Top of Records provided

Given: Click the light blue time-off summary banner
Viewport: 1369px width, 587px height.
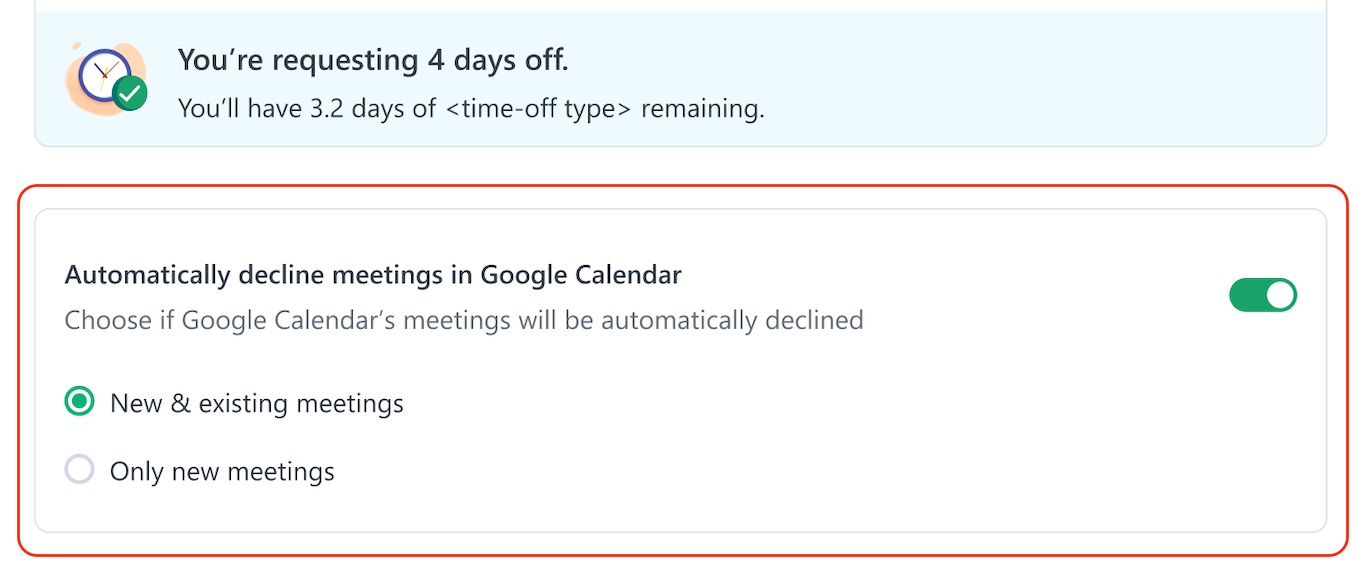Looking at the screenshot, I should tap(1000, 80).
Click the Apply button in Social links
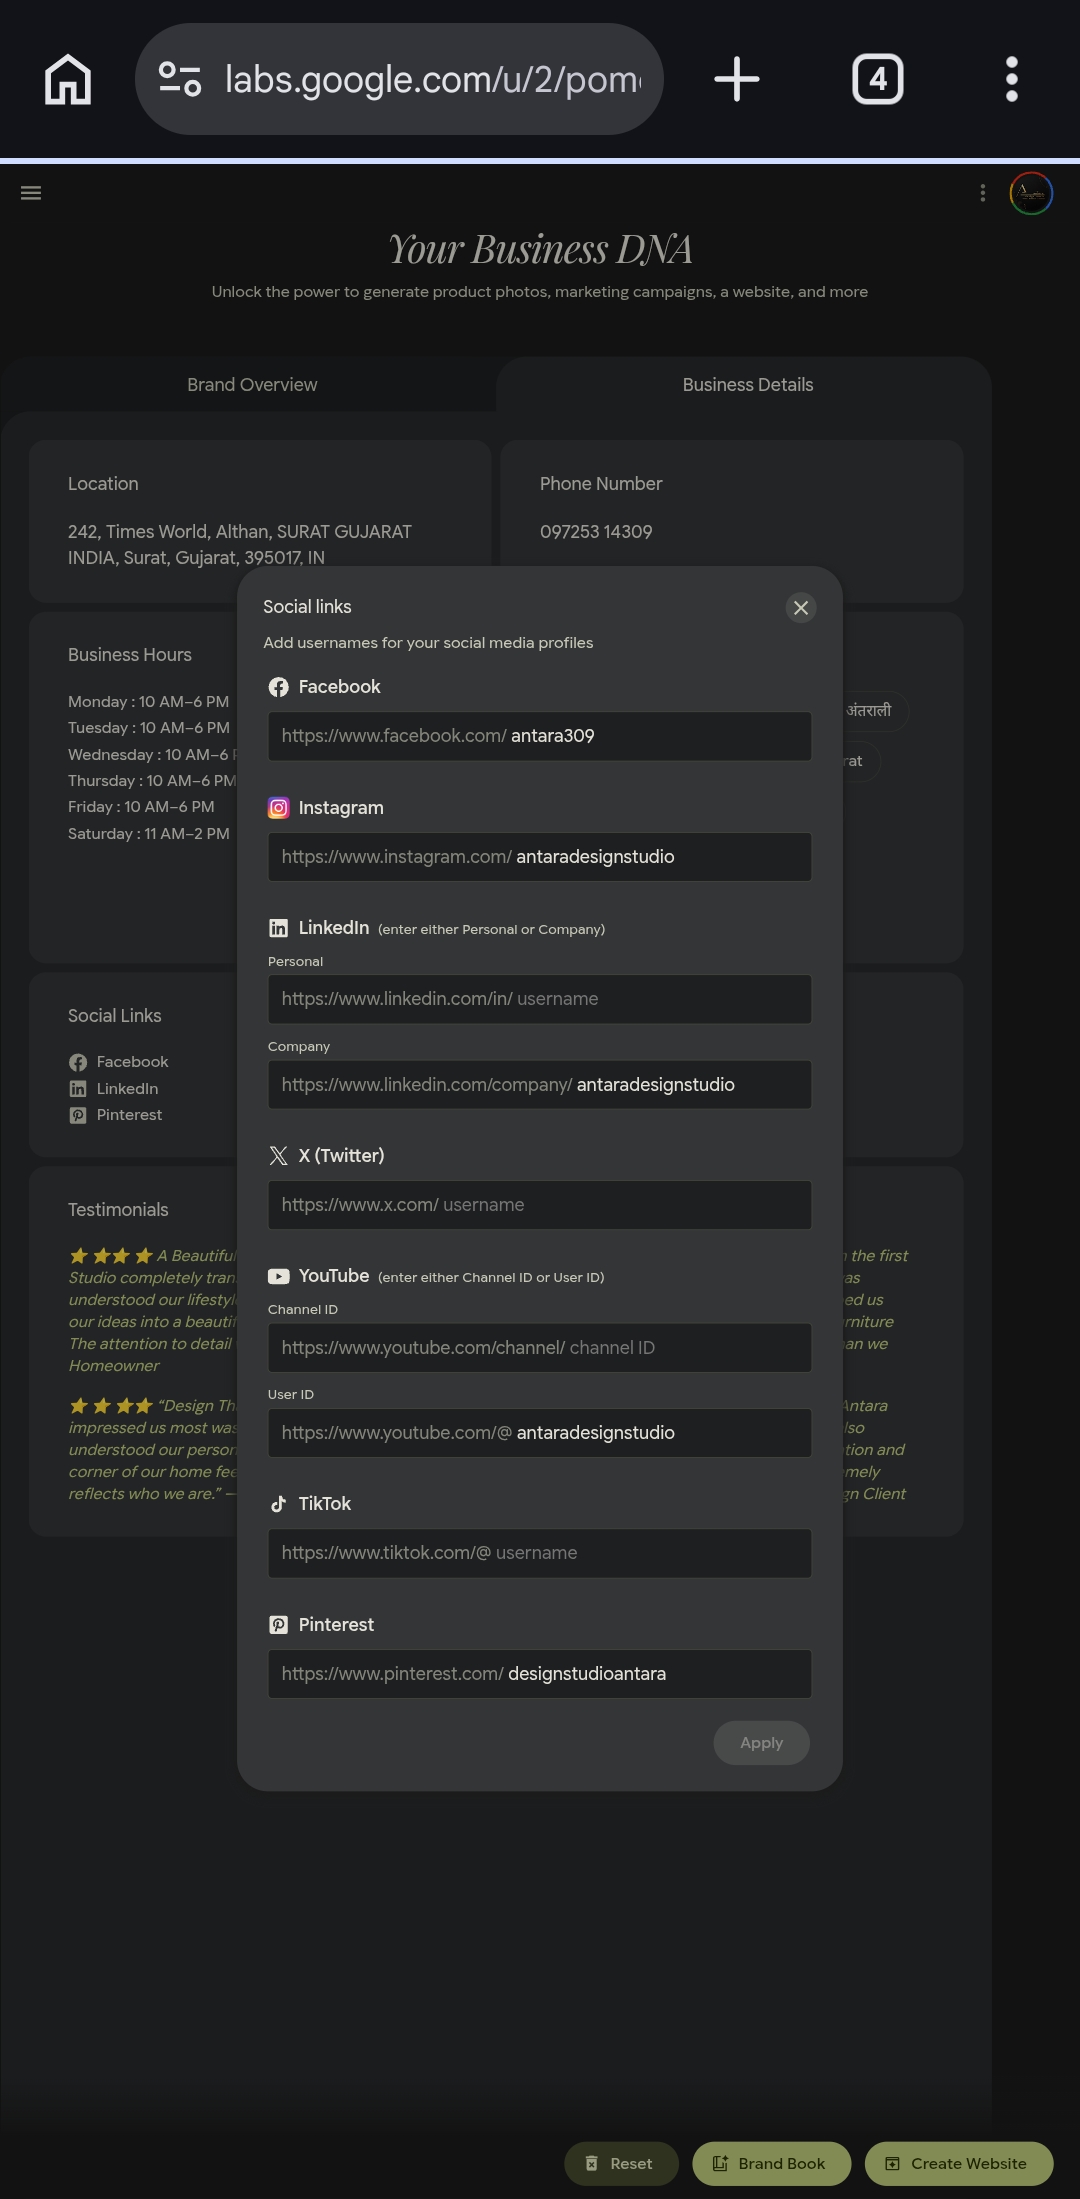This screenshot has height=2199, width=1080. coord(762,1743)
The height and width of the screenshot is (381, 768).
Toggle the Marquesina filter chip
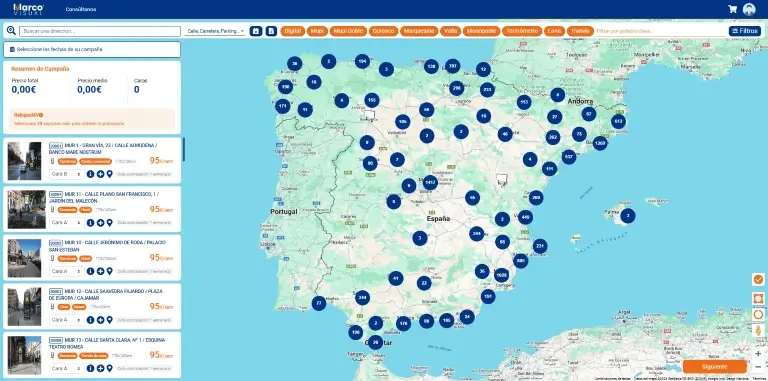click(x=419, y=31)
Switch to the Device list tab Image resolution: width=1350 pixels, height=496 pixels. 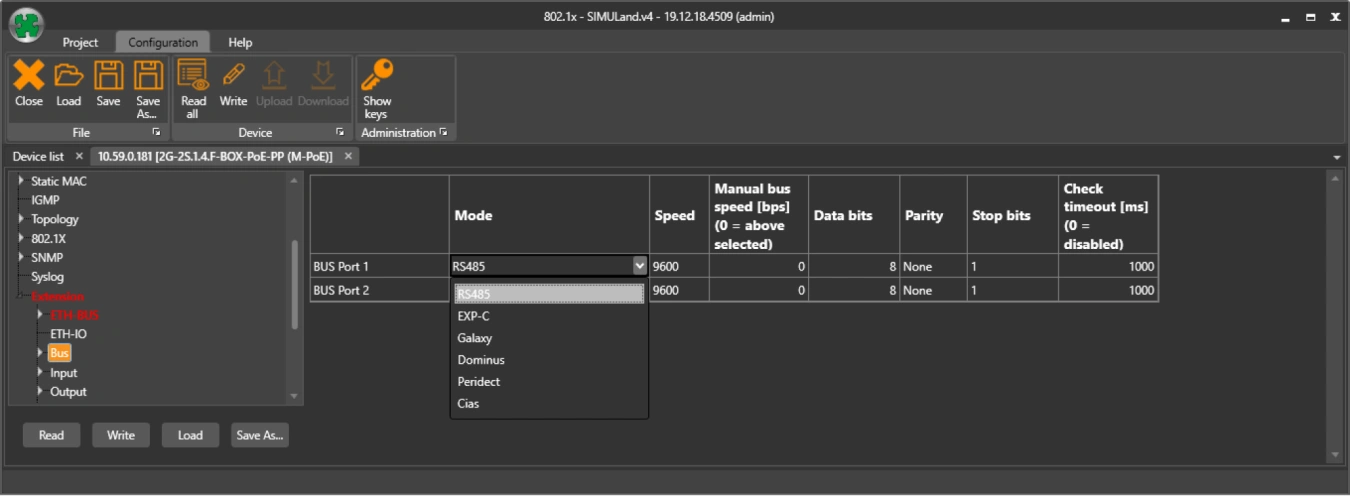pyautogui.click(x=38, y=157)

Bottom of Records provided

Exercise details: Up to and including the line with "The height and", copy the data above from its first line. Skip pictures.

Answer to the exercise:
Given: Click the light blue time-off summary banner
Viewport: 1369px width, 587px height.
Looking at the screenshot, I should tap(1000, 80).
Click the Apply button in Social links
This screenshot has height=2199, width=1080. coord(762,1743)
The height and width of the screenshot is (381, 768).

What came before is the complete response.